Ships receive potential missing Malaysia jet pings

Chinese and Australian ships hunting for a missing Malaysia Airlines jetliner have picked up separate acoustic signals in different parts of a vast Indian Ocean search area and are trying to verify if one could be from the plane's black box recorders.

Australian search authorities said on Sunday a Chinese patrol vessel, the Haixun 01, had picked up a fleeting "ping" signal twice in recent days in waters west of Perth, near where investigators believe Malaysia Airlines Flight MH370 went down on March 8.

More planes and ships were being sent to assist in that area, but meanwhile, Australia's HMAS Ocean Shield had reported a separate "acoustic event" about 300 nautical miles away.

The Ocean Shield is carrying sophisticated US Navy equipment designed to pick up signals sent from the black boxes, which may hold the key to why the aircraft ended up thousands of kilometres off course.

"We are treating each of them seriously. We need to ensure before we leave any of those areas that this does not have any connection with MH370," Retired Air Chief Marshal Angus Houston, head of the Australian agency coordinating the operation, told a media conference in Perth.


Unique frequency
A black box detector deployed by the Haixun 01 picked up the signal with a frequency of 37.5kHz per second – the same as emitted by flight recorders – at about 25 degrees south and 101 degrees east, Xinhua reported on Saturday.

Australian search authorities said such a signal would be consistent with a black box, but both they and Xinhua stressed there was no conclusive evidence linking it to the Boeing 777.

"The 37.5kHz is the specific frequency that these locator pingers operate on," said Anish Patel, president of Sarasota, Florida-based Dukane Seacom, which made the black box locator.

* **INSTRUCTIONS**
**1)** Answer these questions about the report on the MH370 search, one line each:
(a) What is the name of the Chinese patrol vessel that picked up a "ping" signal?
(b) About how far away did HMAS Ocean Shield report its separate "acoustic event"?
(c) Who heads the Australian agency coordinating the operation?
**2)** Reproduce the report on the MH370 search word for word, everything from "More planes and" down to "nautical miles away.".
**3)** Resume the report on the search for the missing Malaysia Airlines jet, starting after its last sentence.

* **GIVEN ENTRIES**
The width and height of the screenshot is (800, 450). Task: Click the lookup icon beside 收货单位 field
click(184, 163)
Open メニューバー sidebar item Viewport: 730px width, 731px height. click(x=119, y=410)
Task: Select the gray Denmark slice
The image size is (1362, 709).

---

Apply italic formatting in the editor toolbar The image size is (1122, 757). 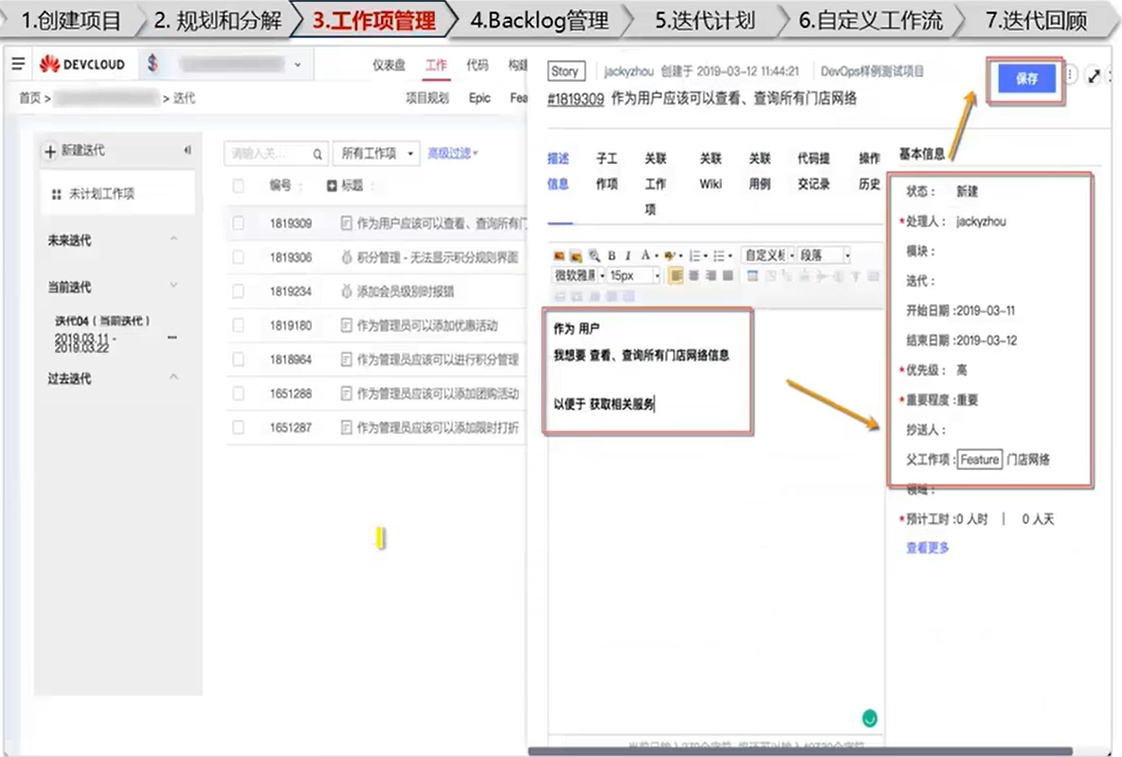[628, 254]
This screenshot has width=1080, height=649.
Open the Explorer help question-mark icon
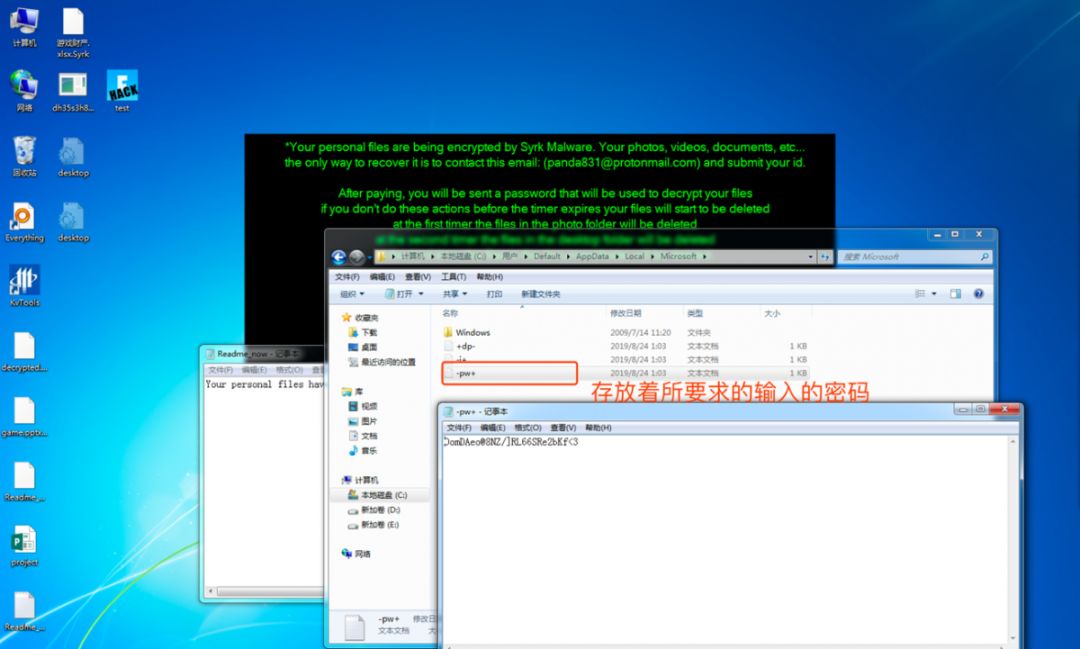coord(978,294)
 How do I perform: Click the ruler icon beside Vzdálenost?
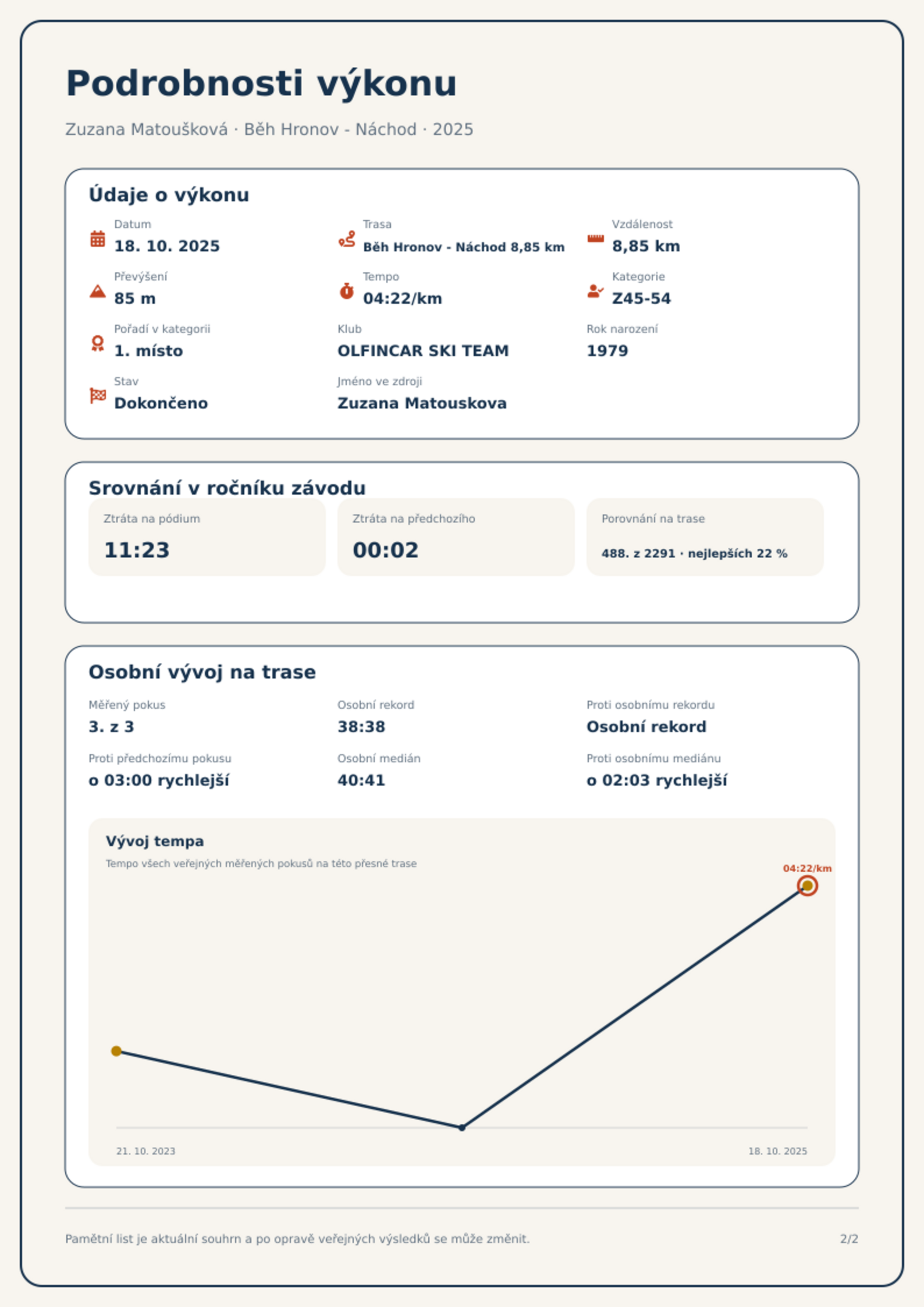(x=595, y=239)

* * *

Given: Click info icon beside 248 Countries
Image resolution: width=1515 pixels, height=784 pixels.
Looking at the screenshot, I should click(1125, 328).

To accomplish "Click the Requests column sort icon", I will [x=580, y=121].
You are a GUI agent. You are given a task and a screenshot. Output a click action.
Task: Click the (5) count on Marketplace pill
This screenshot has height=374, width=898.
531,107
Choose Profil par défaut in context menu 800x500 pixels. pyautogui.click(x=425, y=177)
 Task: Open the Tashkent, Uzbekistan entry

* **RESPONSE LIST**
**1)**
(a) The Haixun 01.
(b) About 300 nautical miles.
(c) Retired Air Chief Marshal Angus Houston.

**2)**
More planes and ships were being sent to assist in that area, but meanwhile, Australia's HMAS Ocean Shield had reported a separate "acoustic event" about 300 nautical miles away.

**3)**
"It's a very unique frequency, typically not found in background ocean noise," such as whales or other marine mammals, he said.

Southern area back in focus
Houston said analysis of earlier satellite data had again led investigators to refine the search area towards the southern part of the corridor.

"The area of the highest probability is, what we think, the southern part where Haixun 01 is operating. That is why we are really interested in the two acoustic encounters that Haixun 01 has had."

The water was around 4 500m deep in that part of the search area, Houston added.

Australian Prime Minister Tony Abbott said he was "hopeful but by no means certain" that the reported pulse signals were related to MH370.

"This is the most difficult search in human history. We are searching for an aircraft which is at the bottom of a very deep ocean and it is a very, very wide search area," Abbott told reporters in Tokyo, where he is on a visit.

Up to a dozen planes and 13 ships will be scouring three separate areas about 2 000km north-west of Perth, Australia's Joint Agency Co-ordination Centre said on Sunday.

Sonar equipment
Authorities have not ruled out mechanical problems as a cause of the plane's disappearance, but say the evidence, including loss of communications, suggests it was deliberately diverted.

Malaysian authorities have faced heavy criticism, particularly from China, for mismanaging the search and holding back information. Most of the 227 passengers were Chinese.

Malaysia said on Saturday it had launched a formal investigation into the plane's disappearance that would include experts from Australia, the United States, China, Britain and France.

Normally, a formal air safety investigation is not launched until wreckage is found. But there have been concerns that Malaysia's informal investigations to date have lacked the legal standing of an official inquiry convened under UN rules.

Under International Civil Aviation Organisation rules, the country where the aircraft is registered leads the investigation when the incident takes place in international waters.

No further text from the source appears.